WRITTEN REQUEST
Format every line of the items below as a JSON list of strings, one string per line, and omit any blank lines.

Some items
━━━━━━

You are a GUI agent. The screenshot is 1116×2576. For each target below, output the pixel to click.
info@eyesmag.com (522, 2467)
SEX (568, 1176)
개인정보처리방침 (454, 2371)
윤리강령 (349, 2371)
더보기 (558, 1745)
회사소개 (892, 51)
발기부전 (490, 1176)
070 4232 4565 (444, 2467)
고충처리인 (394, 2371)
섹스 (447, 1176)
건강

━━━━━━

ANSWER FOR THE TASK
[
  "You are a GUI agent. The screenshot is 1116×2576. For each target below, output the pixel to click.",
  "info@eyesmag.com (522, 2467)",
  "SEX (568, 1176)",
  "개인정보처리방침 (454, 2371)",
  "윤리강령 (349, 2371)",
  "더보기 (558, 1745)",
  "회사소개 (892, 51)",
  "발기부전 (490, 1176)",
  "070 4232 4565 (444, 2467)",
  "고충처리인 (394, 2371)",
  "섹스 (447, 1176)",
  "건강"
]